■ Soal dan Tugas:
1. Tulis kembali bagian teks kutipan mulai dari "Sebelumnya nasib serupa" sampai dengan "menguatkan argumen tersebut.", dengan mengganti "ormas" menjadi "organisasi kemasyarakatan".
2. Untuk setiap pernyataan berikut, tentukan apakah sesuai dengan teks kutipan. Jawab ya atau tidak, lalu kutip kata-kata teks yang menjadi penentunya. (a) Konser Langit Hanan Attaki ditolak di Gresik. (b) Parade Aswaja di Masjid Raya Baiturrahman digelar pada 2020. (c) Peneliti MUI Pusat menyebut ajaran MPTT menyimpang dari Islam.

■ Teks Kutipan:
%%

Kontestasi Otoritas Agama di Indonesia

Oleh: Khairil Miswar 

Bireuen, 1 Oktober 2022

Creation Ministries

Beberapa waktu lalu ini Konser Langit Hanan Attaki ditolak di sejumlah kabupaten di Jawa Timur (Jatim). Penolakan itu terjadi di Gresik, Jember, Situbondo, Semenep dan Sidoarjo. PWNU Jatim menyebut penolakan itu sebagai fenomena wajar. Di antara argumen yang diajukan adalah metode dakwah Hanan Attaki yang dianggap tidak sesuai dengan kultur Jatim dan juga keterkaitannya dengan organisasi terlarang, HTI. Namun sejauh mana kebenaran klaim ini, tidak ditemukan penjelasan yang memadai.

Sebelumnya nasib serupa juga dialami Khalid Basalamah. Dia sempat mengalami penolakan dari beberapa ormas di Kota Palu karena diindikasikan sebagai penceramah Wahabi. Selain itu, ceramah Basalamah yang sudah diagendakan di IPDN juga dibatalkan setelah mendapat sorotan dari pengguna media sosial. Alasannya paham yang berbau kekerasan tidak dibolehkan di lingkungan IPDN. Dalam konteks ini, secara tidak langsung Basalamah diidentifikasi sebagai penganjur paham kekerasan, meskipun secara faktual tidak ditemukan bukti-bukti yang menguatkan argumen tersebut.

Sementara itu, di Aceh, meskipun telah dinobatkan sebagai “Provinsi Syariat” dengan adanya formalisasi syariat Islam yang melahirkan sejumlah qanun, aksi penolakan semisal ini juga lumayan marak. Bahkan secara kuantitatif kasus-kasus ini lebih banyak terjadi di Aceh dalam beberapa tahun terakhir. Tidak hanya penolakan sosok tertentu, lebih jauh penolakan ini bahkan pernah melahirkan gerakan sosial yang mencapai puncaknya pada 2015 dengan digelarnya Parade Aswaja di Masjid Raya Baiturrahman. Aksi ini kemudian telah berdampak pada pelarangan pembangunan masjid Muhammadiyah di Kabupaten Bireuen.

Perseteruan yang tak kalah uniknya juga terjadi antara barisan Aswaja berhadapan dengan Majelis Pengkajian Tauhid Tasawuf (MPTT). Dalam faktanya kontestasi ini telah menyebabkan munculnya tindakan-tindakan destruktif dari salah satu pihak. Bahkan pada 2020 lalu Majelis Permusyawaratan Ulama (MPU) Aceh Selatan sempat mengeluarkan rekomendasi yang berisi penolakan terhadap ajaran MPTT. Meskipun kemudian peneliti MUI Pusat menyebut ajaran MPTT tidak menyimpang dari Islam, namun secara senyap kontestasi itu masih tetap berlangsung.

%%

■ Data yang Diberikan:
%%

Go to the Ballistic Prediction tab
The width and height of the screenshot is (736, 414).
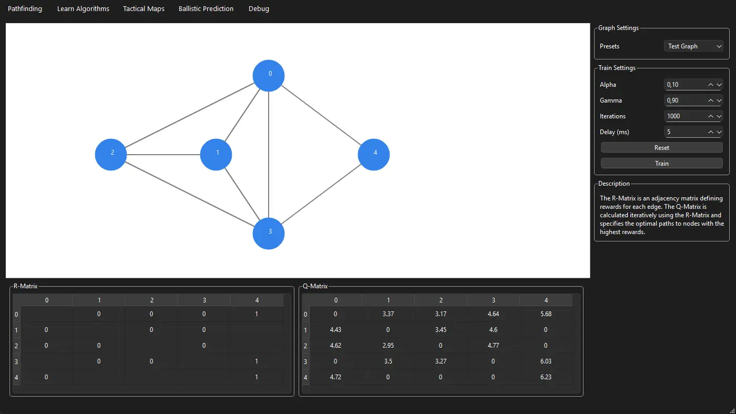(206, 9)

%%
%%

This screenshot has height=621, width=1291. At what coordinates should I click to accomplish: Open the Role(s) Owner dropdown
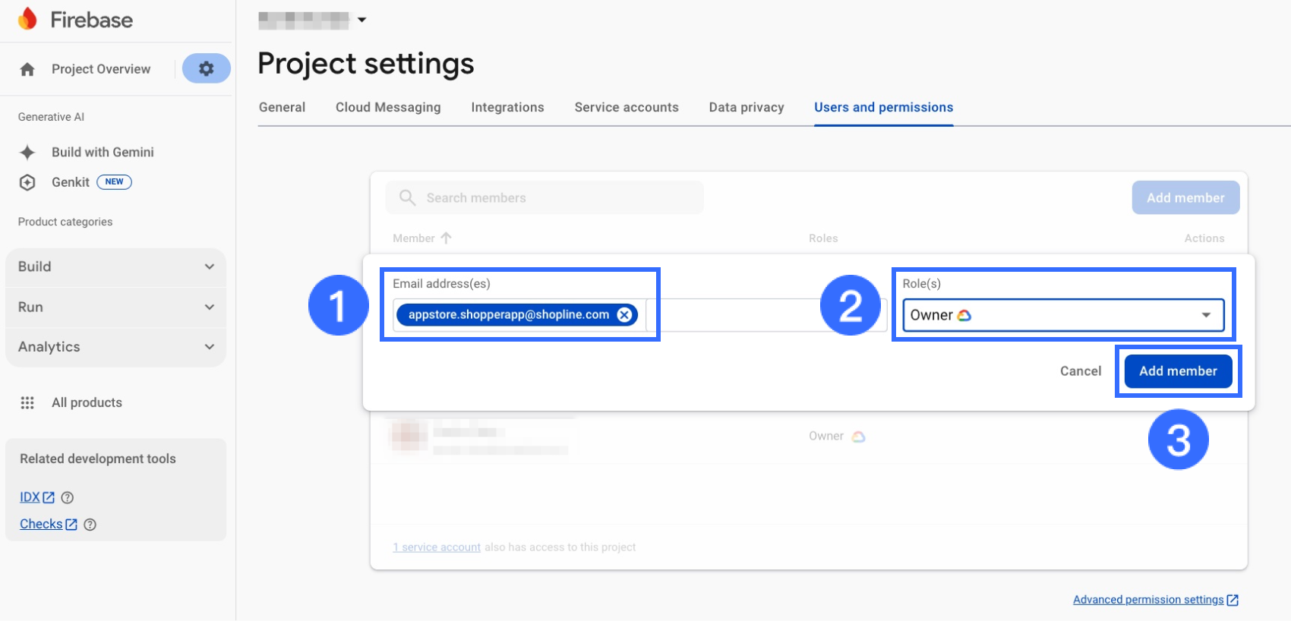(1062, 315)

%%
%%

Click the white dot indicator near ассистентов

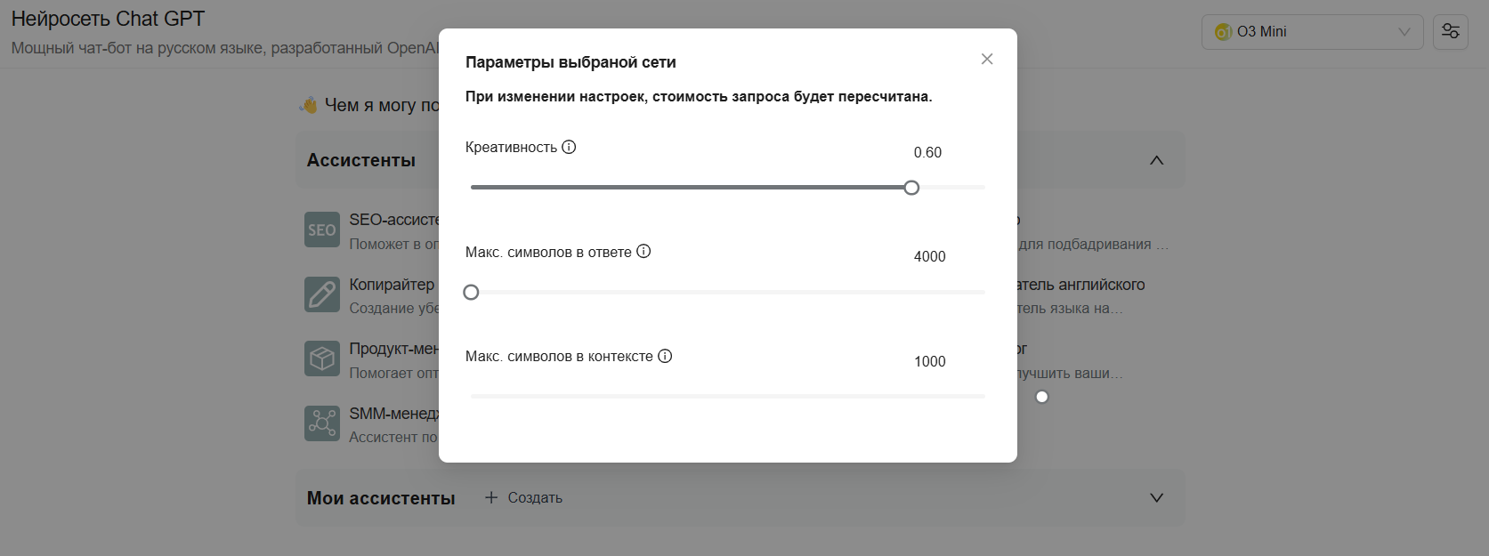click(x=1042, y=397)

%%

■ Kunci Jawaban:
1.
Sebelumnya nasib serupa juga dialami Khalid Basalamah. Dia sempat mengalami penolakan dari beberapa organisasi kemasyarakatan di Kota Palu karena diindikasikan sebagai penceramah Wahabi. Selain itu, ceramah Basalamah yang sudah diagendakan di IPDN juga dibatalkan setelah mendapat sorotan dari pengguna media sosial. Alasannya paham yang berbau kekerasan tidak dibolehkan di lingkungan IPDN. Dalam konteks ini, secara tidak langsung Basalamah diidentifikasi sebagai penganjur paham kekerasan, meskipun secara faktual tidak ditemukan bukti-bukti yang menguatkan argumen tersebut.

2.
(a) Ya: "Penolakan itu terjadi di Gresik, Jember, Situbondo, Semenep dan Sidoarjo."
(b) Tidak: "mencapai puncaknya pada 2015 dengan digelarnya Parade Aswaja di Masjid Raya Baiturrahman"
(c) Tidak: "peneliti MUI Pusat menyebut ajaran MPTT tidak menyimpang dari Islam"